In tutto ciò il governo del popolo della shoah si irrita se qualcuno osa bollarlo di genocidio ed anche eminenti esponenti del popolo della shoah si arrampicano sugli specchi della semantica, del significante e del significato per dire che non di genocidio si tratta, bensì di banali crimini di guerra o di “errori tecnici”. E arriva a dire che è il popolo della shoah l’aggredito [1800 morti] e non il popolo della nakba [65.000 morti] e che non è possibile parlare di genocidio, perché le notizie che vediamo ogni giorno sui TG sono false e preconfezionate dal popolo della Nakba, perché non esistono bambini morti per fame perché, generosamente, il popolo della shoah li cura e li nutre, perché tutti i giornalisti del popolo della Nakba sono affiliati ai terroristi, ma il popolo della shoah si guarda bene dal far entrare la stampa internazionale nella striscia di sabbia.
La Convenzione internazionale sulla prevenzione del genicidio, all’art.

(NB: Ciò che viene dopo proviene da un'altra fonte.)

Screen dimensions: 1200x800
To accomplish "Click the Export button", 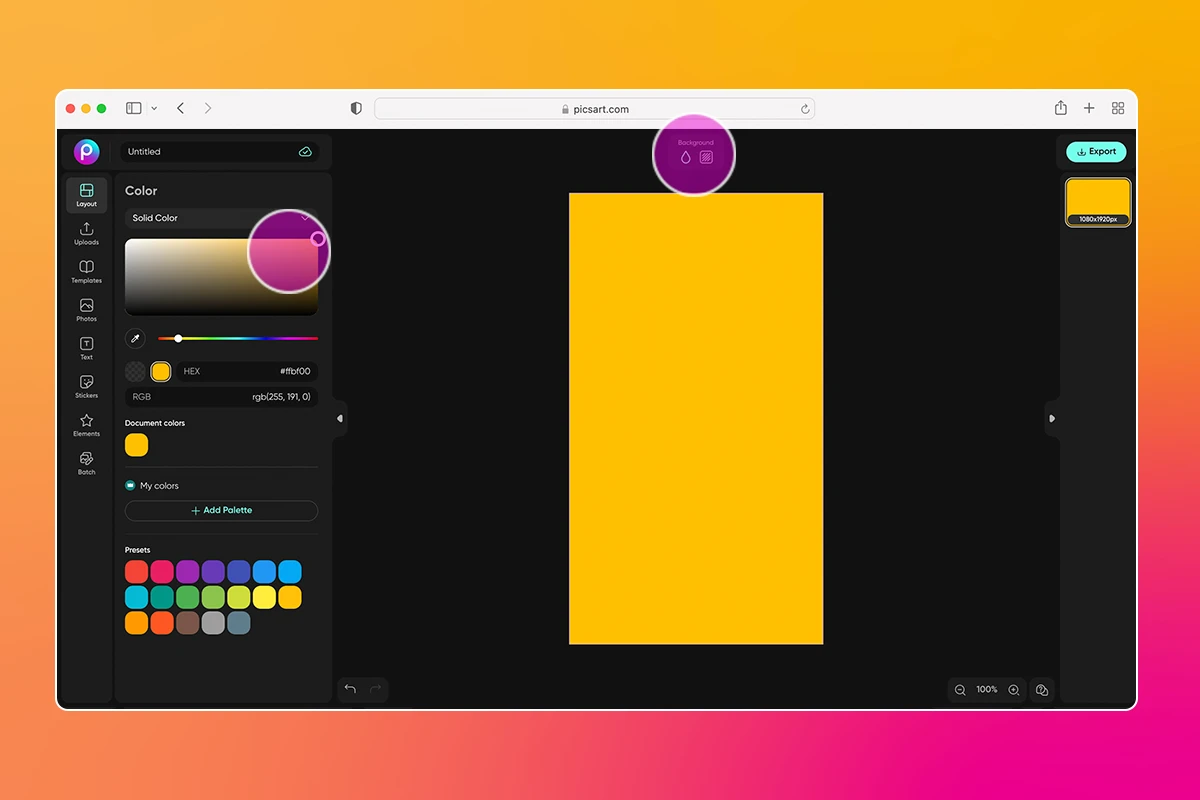I will point(1095,151).
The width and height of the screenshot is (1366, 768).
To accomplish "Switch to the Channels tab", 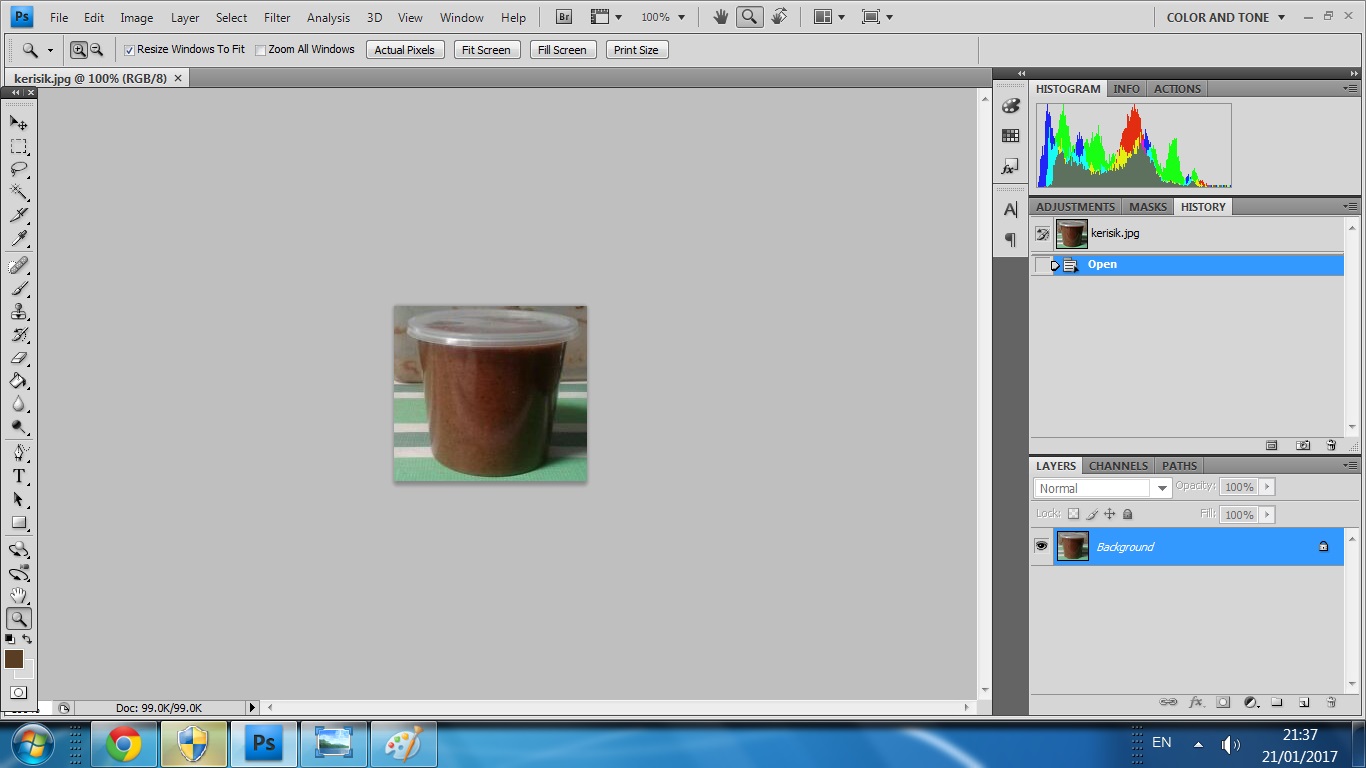I will [1117, 466].
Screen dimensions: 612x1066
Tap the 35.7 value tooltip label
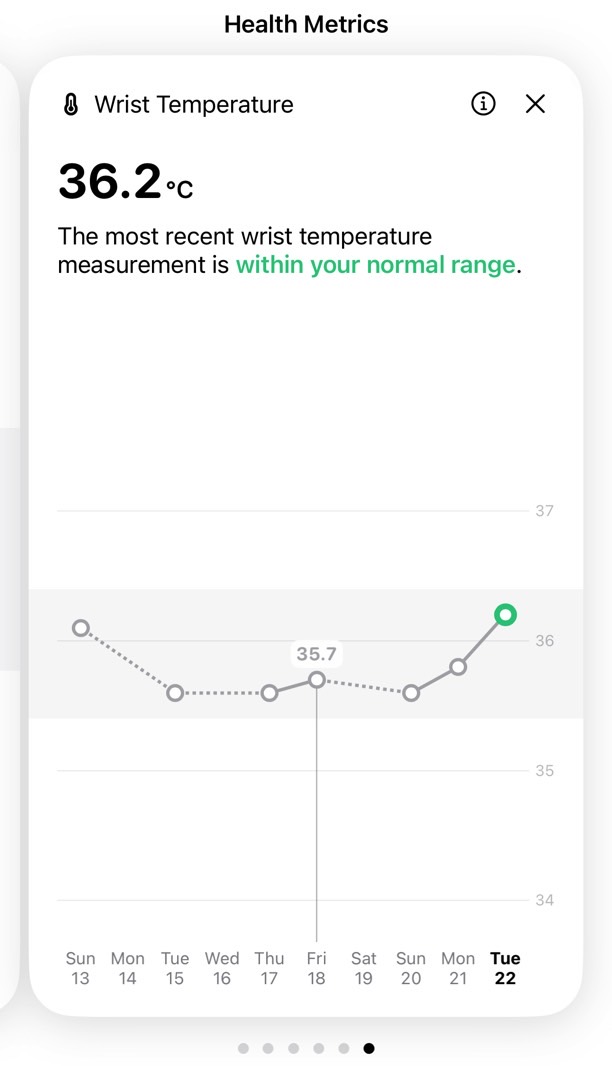(317, 654)
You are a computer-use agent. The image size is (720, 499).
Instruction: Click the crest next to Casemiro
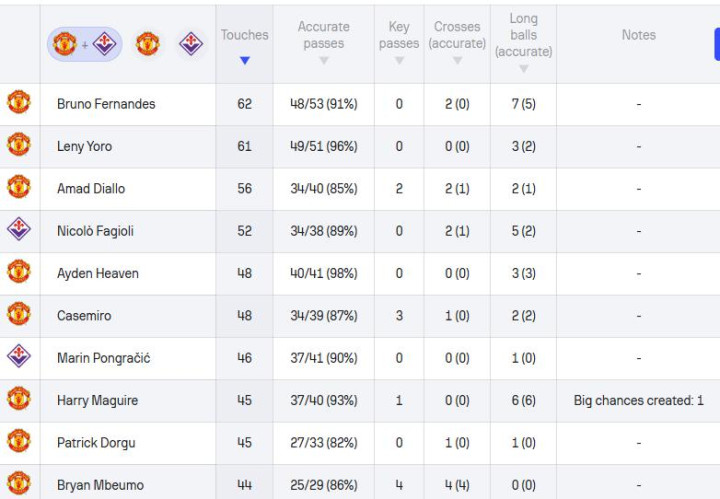(19, 314)
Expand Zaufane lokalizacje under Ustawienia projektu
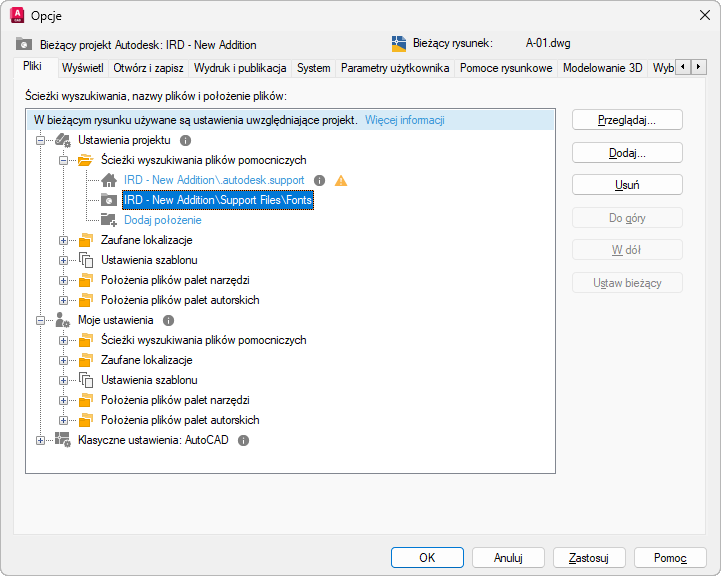Viewport: 721px width, 576px height. pyautogui.click(x=63, y=240)
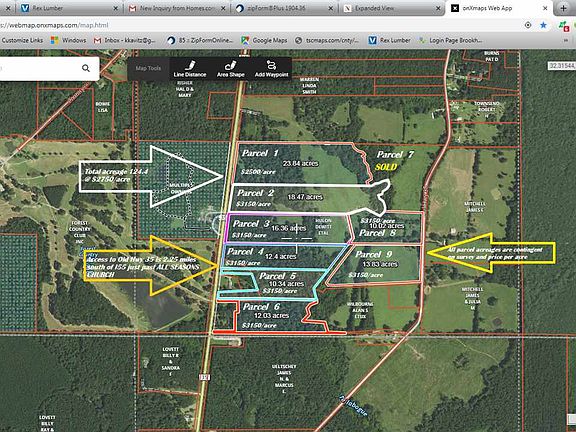This screenshot has width=576, height=432.
Task: Bookmark page with star icon
Action: coord(543,25)
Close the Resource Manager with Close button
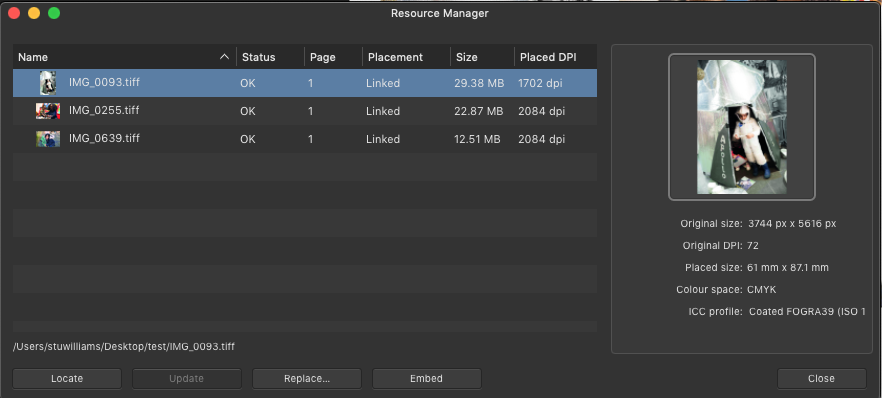The height and width of the screenshot is (398, 882). pos(821,378)
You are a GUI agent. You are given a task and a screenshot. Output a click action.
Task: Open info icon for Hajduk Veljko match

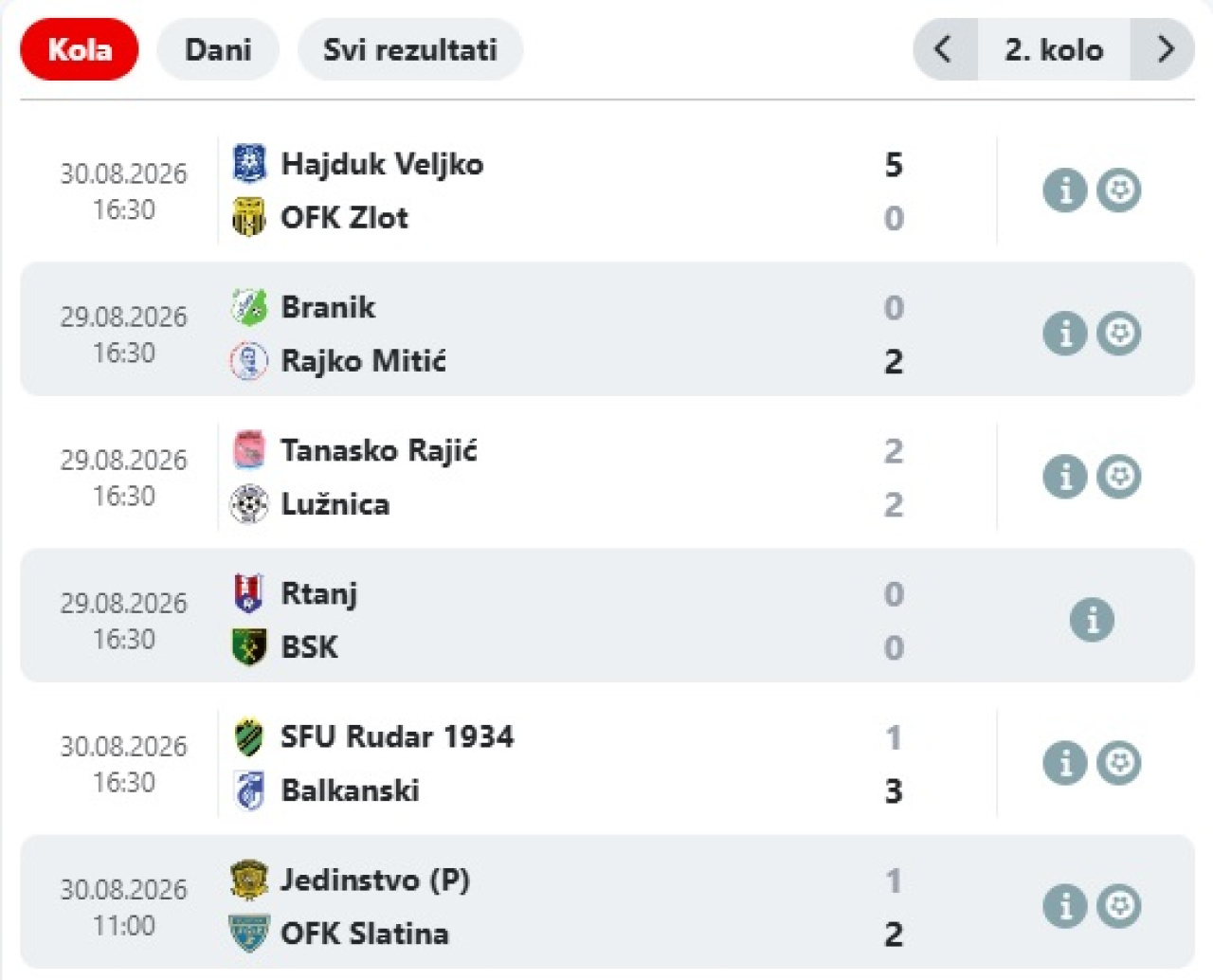click(x=1065, y=190)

II afferma che “per genocidio si intende ciascuno degli atti seguenti, commessi con l’intenzione di distruggere, in tutto o in parte, un gruppo nazionale, etnico, razziale o religioso: a) uccisione di membri del gruppo; b) lesioni gravi all’integrità fisica o mentale dei membri del gruppo; c) il fatto di sottoporre deliberatamente il gruppo a condizioni di vita intese a provocare la sua distruzione fisica, totale o parziale; d) misure miranti a impedire nascite all’interno del gruppo; e) trasferimento forzato di fanciulli da un gruppo ad un altro.” Dal contenuto si evince che le vittime sono oggetto di tali atti non casualmente, ma per via della loro appartenenza reale o apparente a un gruppo di individui.